Trebor_D · March 23, 2009, 5:33pm

Thanks for your help…please bear with me!

But why would a primary of “Kenya” and a secondary of “Kenya NEAR economy” yield significantly fewer results than a primary of “Kenya NEAR economy” with an empty secondary? (Given that with an empty secondary, the primary terms are used for both the initial search and the post-filtering.) Surely it should be the other way around, since “Kenya” as a search initializer is so much less limiting than “Kenya NEAR economy”?

[And, please understand, I’m just using this Kenya / economy as an example…results are duplicated with other search terms. Interestingly, if NOT is substituted, a similar pattern results, but to a much lesser degree - a difference of up to a third, rather than 3/4.]

This is important to me because I’ve been running searches with well over 10 terms in the secondary search field…and now I’m afraid that putting them in the secondary rather than the primary (as I’ve had to do given the limit of 10 in the primary) is really constricting the results…not sure how to get the best combination of primary & secondary.

I’ve had similar results regardless of the search conducted…
It’ll be a drag to have to write out (NEAR/2 a) OR (NEAR/2 b) OR (NEAR/2 c), etc, etc…which I guess I’d better do.

That makes no sense to me. In both examples, I’m asking for all pages that include x but neither y nor z, am I not?

But let’s talk it out: if I am trying to find, for example, pages that include the word “Kenya” falling near the word “economy”, but in which neither the words “food” nor “crisis” appear, what’s the proper way to shape the query? And, if the answer matches either [(x NEAR n) NOT (y OR z)] or [(x NEAR n) (NOT y) (NOT z)], what result would the other form provide?

Again, thanks for taking me through this…but I do have to agree that there may be a glitch with the NEAR (x OR y) vs NEAR/1 (x OR y) - that can definitely be duplicated.

Bill_DeVille · March 23, 2009, 6:49pm

No, the two expressions are not the same.

x AND (implicit) NOT (y OR z) will list documents that contain ‘x’ and EITHER NOT ‘y’ OR NOT ‘z’.
x AND (implicit) (NOT y) AND (implicit) (NOT z) will list documents that contain ‘x’ but do not contain BOTH ‘y’ and ‘z’.

So the first expression may well yield more hits than the second. A document will become a ‘hit’ for the first query if it doesn’t contain either y or z. But it will become a ‘hit’ for the second query only if it fails to contain both y and z. (In either query, of course, a document ‘hit’ must contain x.)

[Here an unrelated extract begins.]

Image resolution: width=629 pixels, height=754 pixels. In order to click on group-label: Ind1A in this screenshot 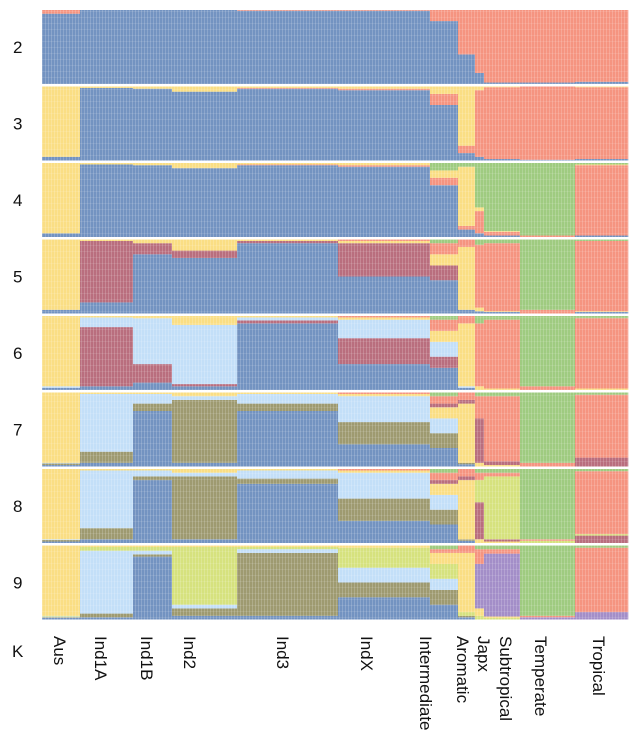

Trebor_D · March 23, 2009, 8:54pm

Ay, madre, my head goes 'round…thought I had it there for a minute, but then I got thrown off when you said #1 might have more results than #2. A little more hand-holding, if you’ve got a moment…

Here are 4 simple text samples, to plug in your explanation:
A) This year has seen an improvement in the economy of Kenya.
B) This year has seen an improvement in the economy of Kenya, due to the abundance of food.
C) This year has seen an improvement in the economy of Kenya, due to increased flower exports.
D) This year has seen an improvement in the economy of Kenya, due to the abundance of food and increased flower exports.

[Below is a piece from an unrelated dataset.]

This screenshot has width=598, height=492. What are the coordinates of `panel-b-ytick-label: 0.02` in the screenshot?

With x=Kenya, y=food, and z=flower,
#1) “x NOT (y OR z)” would return YES on A, and NO on B, C, D, would it not?
#2) “x (NOT y) (NOT z)” would come back YES on A, B, and C, but NO on D?

And if you substitute NEAR for NOT, then #1 comes back YES on B, C, and D, and NO on A…while #2 comes back YES on D, NO on A, B, and C.

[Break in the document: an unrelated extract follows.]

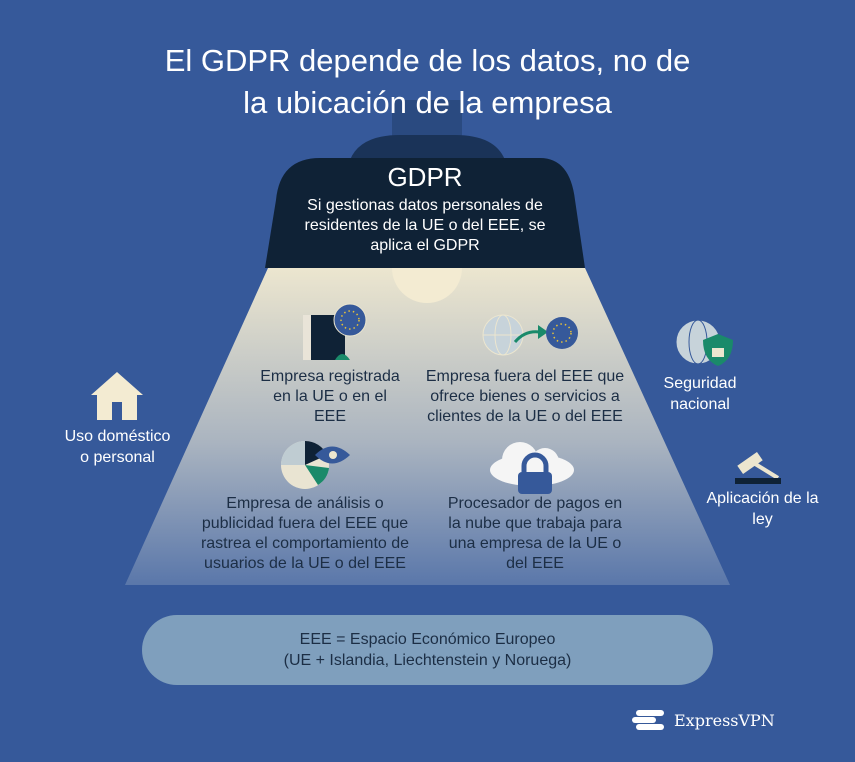  I want to click on cloud-lock-icon, so click(532, 468).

Do I get it? (I swear, they sure don’t teach Boolean in school any more!)

cgrunenberg · March 24, 2009, 6:23am

Search engines return all kinds of pages for the primary term “Kenya” but obviously few containing “economy” and therefore there’s not much left to match for the secondary term. Contrary to the primary term “Kenya NEAR economy” of course. Lots of pages containing both words and therefore more pages containing both of them within a certain range.

Trebor_D · March 24, 2009, 5:57pm

Still seems counter-intuitive to me. # of results for (Kenya) > (Kenya AND economy) for an initial search (with AND substituting for NEAR since the search engines can’t handle NEAR)…so with the same secondary applied to each, I’d expect (Kenya)+(Kenya NEAR economy) ≥ (Kenya AND economy)+(Kenya NEAR economy).

But the proof’s in the pudding…guess I may be a lost cause. Thanks for trying!